A. HL-1 cells were treated with scrambled siRNA (siControl) or siRNA corresponding to p62 (sip62) and labeled with antibodies to Tom70 (green) and p62 (red). B. HL-1 cells treated with siRNA were subjected to sI for 60 min and mitochondrial mass was quantified by fluorescence intensity of the mitochondrial marker Tom70. Over 100 cells were assessed for each group and the experiment was performed 3 times. Error bars represent SEM of the 3 experiments (ANOVA: *p<0.001, **p<0.05, ***p<0.005). C. Shown is a representative deconvolved image of HL-1 cells transfected with mCherry-Parkin (red) and subjected to sI for 30 min and probed for Tom70 (green). D. Mitochondrial content in mCherry-Parkin-transfected cells was assessed by fluorescence intensity of Tom70, and the percentage of cells showing substantial mitochondrial loss (similar to the cell depicted here in the center of the field) was scored for non-ischemic cells (CON) and time points of 15, 30 and 45 min of simulated ischemia. A minimum of 100 transfected cells were scored for each time point (ANOVA: *p<0.01, **p<0.001 versus CON, n = 4). Error bars represent SEM of the 4 experiments. E. Mitochondrial content per cell was assessed in HL-1 cardiomyocytes subjected to 60 min of sI. The total amount of green (Tom70, outer mitochondrial membrane marker), and red (COX4, inner mitochondrial membrane marker) fluorescence intensity per unit area within each cell were measured (ImageJ). F. For each condition, 100 cells were scored in sequential fields (*p<0.01, n = 4).
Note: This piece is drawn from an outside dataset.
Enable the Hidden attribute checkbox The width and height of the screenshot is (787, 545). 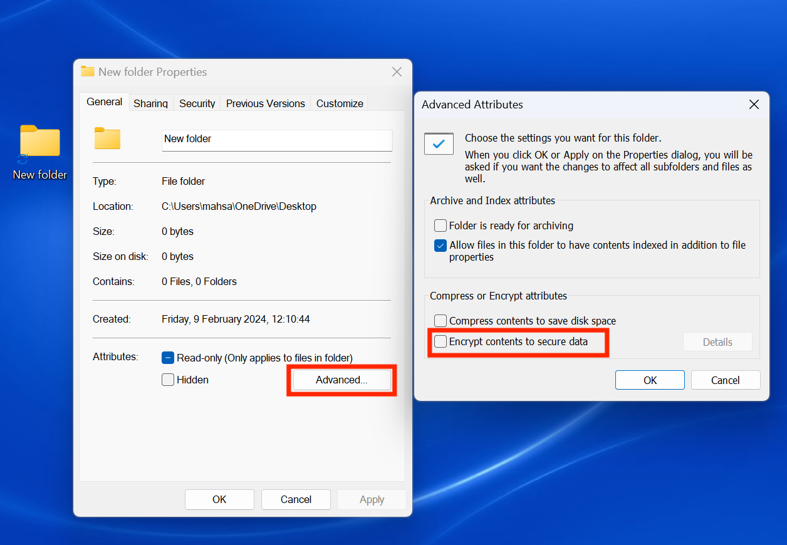pyautogui.click(x=167, y=379)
Figure 8. Autophagy is necessary for selective mitochondrial loss mediated by Parkin after simulated ischemia.

A. MEFs from ATG5^+/+ and ATG5^−/− mice were transfected with mCherry-Parkin (red) and then subjected to 30 min sI. After fixation, mitochondria were visualized with antibodies to Tom70 (green). Representative deconvolved images are shown. B. Mitochondrial depletion was quantified in a minimum of 50 mCherry-Parkin expressing cells per condition (*p<0.01, n = 4).

Figure 9. Parkin mediates cytoprotection in HL-1 cells subjected to simulated ischemia and reperfusion (sI/R).

A. HL-1 cells were treated with siRNA for Parkin or control siRNA and lysates were probed for Parkin protein. Equal protein loading is shown by blotting for actin. B. Cells treated with siRNA were subjected to sI/R (60 min simulated ischemia and 60 min reperfusion) and cell death was determined by measuring LDH release into the culture medium (Student's T-Test: *p<0.05, **p<0.001, n = 6). C. HL-1 cells were incubated in normal media for 60 min, subjected to sI/R, or preconditioned (PreC) with 30 min sI and 60 min recovery in normal media before being subjected to sI/R. Cell culture supernatants during the final 60 min reperfusion were assayed for LDH release to determine cell death. (*p<0.005, and **p<0.01, n = 3).

Figure 10. Parkin is required for IPC.

A. WT and Parkin^−/− (KO) mice were subjected to sham treatment (CON) or IPC, followed by 20 min ischemia and 22 hr reperfusion. Area at risk was determined by Evan's blue injection after re-occlusion and showed no difference between groups. B. Infarct size was determined by TTC staining and reported as % of the area at risk. IPC reduced infarct size in WT mice but not in Parkin KO mice (*p<0.05, n = 6). Representative heart slices are shown.